Severe asthma and its phenotypes
Sally E. Wenzel, MD
University of Pittsburgh Medical Center NW
Pittsburgh, PA, United States
Asthma has long been appreciated to be a heterogeneous disease, but the identification of specific phenotypes has been difficult. Severe asthma represents a group of patients with an extreme form of the disease where phenotype characterization may be easier. Additionally, severe asthma itself is likely to be more heterogeneous than milder asthma. Approaches to identifying phenotypes of severe asthma have ranged from biased clinical impressions to searches for biomarkers to relatively unbiased statistical approaches. Perhaps surprisingly, there is considerable overlap among the approaches.

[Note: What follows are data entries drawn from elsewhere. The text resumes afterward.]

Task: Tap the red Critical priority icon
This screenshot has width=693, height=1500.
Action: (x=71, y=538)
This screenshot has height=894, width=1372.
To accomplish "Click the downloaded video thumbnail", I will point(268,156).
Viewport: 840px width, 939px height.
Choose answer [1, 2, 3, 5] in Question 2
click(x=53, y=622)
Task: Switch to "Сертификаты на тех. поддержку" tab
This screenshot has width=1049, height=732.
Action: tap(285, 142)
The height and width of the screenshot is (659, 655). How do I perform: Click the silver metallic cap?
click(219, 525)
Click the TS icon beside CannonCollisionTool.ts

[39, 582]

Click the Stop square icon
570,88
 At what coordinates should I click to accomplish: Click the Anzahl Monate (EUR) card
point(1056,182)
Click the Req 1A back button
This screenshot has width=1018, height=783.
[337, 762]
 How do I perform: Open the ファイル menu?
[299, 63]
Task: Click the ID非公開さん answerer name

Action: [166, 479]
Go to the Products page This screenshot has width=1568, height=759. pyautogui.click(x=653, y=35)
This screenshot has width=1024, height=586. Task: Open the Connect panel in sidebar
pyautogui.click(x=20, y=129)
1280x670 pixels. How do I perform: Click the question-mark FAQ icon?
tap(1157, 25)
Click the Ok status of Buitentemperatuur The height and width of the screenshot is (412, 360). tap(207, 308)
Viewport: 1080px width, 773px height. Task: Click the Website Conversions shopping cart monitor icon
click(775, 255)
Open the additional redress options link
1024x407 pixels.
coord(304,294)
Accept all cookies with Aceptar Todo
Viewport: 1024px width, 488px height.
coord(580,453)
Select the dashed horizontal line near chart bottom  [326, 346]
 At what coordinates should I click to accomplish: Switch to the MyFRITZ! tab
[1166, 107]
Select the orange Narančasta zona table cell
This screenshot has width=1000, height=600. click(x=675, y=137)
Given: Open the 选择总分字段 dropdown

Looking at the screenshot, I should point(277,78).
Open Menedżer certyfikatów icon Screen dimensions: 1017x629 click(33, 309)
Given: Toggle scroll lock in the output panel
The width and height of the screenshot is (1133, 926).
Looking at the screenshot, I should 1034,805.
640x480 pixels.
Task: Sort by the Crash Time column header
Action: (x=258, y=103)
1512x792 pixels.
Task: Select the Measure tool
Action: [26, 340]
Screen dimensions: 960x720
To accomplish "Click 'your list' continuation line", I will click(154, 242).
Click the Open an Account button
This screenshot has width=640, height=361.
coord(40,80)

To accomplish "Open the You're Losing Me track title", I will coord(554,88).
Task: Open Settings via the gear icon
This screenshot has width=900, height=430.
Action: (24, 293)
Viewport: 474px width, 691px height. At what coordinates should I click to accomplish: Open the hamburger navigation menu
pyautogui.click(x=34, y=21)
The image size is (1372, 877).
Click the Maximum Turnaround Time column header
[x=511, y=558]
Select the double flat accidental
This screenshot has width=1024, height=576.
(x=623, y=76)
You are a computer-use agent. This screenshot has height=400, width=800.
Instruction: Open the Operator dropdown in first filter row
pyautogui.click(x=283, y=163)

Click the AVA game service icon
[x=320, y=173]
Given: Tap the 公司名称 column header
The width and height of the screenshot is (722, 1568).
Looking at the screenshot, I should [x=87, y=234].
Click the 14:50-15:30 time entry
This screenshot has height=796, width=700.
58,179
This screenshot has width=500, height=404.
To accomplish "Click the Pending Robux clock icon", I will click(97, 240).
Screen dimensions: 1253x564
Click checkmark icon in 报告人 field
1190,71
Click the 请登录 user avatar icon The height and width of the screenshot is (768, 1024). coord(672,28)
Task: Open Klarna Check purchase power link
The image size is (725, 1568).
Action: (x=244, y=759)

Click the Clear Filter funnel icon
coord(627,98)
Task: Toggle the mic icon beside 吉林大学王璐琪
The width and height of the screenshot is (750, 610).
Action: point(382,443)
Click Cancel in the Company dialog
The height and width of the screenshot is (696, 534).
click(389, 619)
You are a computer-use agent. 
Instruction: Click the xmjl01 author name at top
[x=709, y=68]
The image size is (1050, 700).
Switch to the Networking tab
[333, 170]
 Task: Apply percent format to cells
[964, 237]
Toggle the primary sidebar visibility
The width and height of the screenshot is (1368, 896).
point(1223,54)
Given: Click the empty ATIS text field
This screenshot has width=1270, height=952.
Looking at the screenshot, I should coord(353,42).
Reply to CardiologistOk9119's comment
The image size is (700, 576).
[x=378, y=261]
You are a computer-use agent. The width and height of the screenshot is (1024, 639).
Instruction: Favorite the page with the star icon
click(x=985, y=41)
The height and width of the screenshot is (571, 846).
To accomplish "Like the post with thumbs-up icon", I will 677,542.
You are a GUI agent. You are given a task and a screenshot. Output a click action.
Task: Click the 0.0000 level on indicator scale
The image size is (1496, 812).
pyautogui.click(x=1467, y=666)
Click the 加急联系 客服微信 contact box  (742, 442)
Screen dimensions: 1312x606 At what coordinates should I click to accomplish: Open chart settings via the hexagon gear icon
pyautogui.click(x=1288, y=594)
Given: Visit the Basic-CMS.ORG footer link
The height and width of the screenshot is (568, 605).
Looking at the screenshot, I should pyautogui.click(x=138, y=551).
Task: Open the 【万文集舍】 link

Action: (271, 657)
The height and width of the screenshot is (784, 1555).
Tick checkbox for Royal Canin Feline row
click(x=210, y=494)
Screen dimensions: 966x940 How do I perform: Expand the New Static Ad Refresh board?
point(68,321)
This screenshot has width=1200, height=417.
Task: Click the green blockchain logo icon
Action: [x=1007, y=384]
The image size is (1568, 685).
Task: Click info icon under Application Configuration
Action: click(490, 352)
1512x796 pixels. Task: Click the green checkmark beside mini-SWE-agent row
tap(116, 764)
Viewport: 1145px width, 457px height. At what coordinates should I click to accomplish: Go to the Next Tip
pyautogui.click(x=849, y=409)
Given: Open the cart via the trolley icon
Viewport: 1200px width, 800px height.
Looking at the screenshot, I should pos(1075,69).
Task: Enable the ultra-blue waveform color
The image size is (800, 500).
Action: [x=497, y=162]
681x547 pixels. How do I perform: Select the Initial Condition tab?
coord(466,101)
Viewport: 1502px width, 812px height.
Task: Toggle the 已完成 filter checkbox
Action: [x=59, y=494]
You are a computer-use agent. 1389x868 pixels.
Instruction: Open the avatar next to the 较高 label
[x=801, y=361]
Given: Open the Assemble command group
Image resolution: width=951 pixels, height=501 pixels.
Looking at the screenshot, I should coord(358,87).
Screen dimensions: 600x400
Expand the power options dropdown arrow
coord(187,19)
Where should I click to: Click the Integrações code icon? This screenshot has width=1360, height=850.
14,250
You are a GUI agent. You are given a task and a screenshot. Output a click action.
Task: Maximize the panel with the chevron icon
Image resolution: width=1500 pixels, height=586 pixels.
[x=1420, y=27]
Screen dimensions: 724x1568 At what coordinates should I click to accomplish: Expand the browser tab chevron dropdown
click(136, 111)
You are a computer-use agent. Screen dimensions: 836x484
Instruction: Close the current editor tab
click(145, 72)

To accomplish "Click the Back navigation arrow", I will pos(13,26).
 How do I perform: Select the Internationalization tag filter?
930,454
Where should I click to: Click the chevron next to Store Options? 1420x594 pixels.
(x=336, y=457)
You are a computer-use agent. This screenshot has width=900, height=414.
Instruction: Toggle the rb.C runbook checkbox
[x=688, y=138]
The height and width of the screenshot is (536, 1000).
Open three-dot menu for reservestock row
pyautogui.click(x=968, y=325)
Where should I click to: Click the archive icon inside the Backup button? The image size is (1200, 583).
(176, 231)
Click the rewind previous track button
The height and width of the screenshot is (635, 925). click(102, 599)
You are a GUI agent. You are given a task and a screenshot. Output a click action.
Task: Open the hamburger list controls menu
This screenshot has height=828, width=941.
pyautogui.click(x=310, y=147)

One of the earliest attempts at phenotyping of asthma was the breakdown into allergic/extrinsic and intrinsic (less allergic) forms of asthma. Although this fell out of favor years ago, recent studies have strongly supported a very similar approach based on age at onset of disease. Similar to the previous differentiation, early onset disease (before the age of 12) represents a very homogeneous, highly atopic/allergic phenotype. This phenotype represents the large majority of all asthmatics, but perhaps only 50-60% of severe asthmatics. This early onset, allergic phenotype has been identified using both biased and unbiased approaches. In this subgroup, there appears to be a strong relationship between genetics, duration of disease and additional “hits” in determining the progression of the disease.
In contrast, later onset asthma (12 or older) represents a much more heterogeneous group of asthmatics. These groups of asthmatics are surprisingly more likely to be severe asthmatics and less likely to be allergic/atopic. These individuals range from women with an age at onset around the time of menopause, to aspirin sensitive asthmatics to post infectious, as well as allergic and occupational asthmatics.
The inflammatory process associated with each of these phenotypes differs, with increasing severity of early onset disease associated with increasing neutrophilic inflammation. In contrast, the inflammatory pattern in late onset disease may help to identify specific phenotypes, less dependent on severity. While these distinct immuno-inflammatory phenotypes help to identify specific groups of patients which do, in fact, appear to respond differently to different therapies, it is likely that some commonalities exist as well. Whether these underlying similarities will tie in the common themes of airway reversibility, obstruction and bronchial hyperresponsiveness remain to be determined.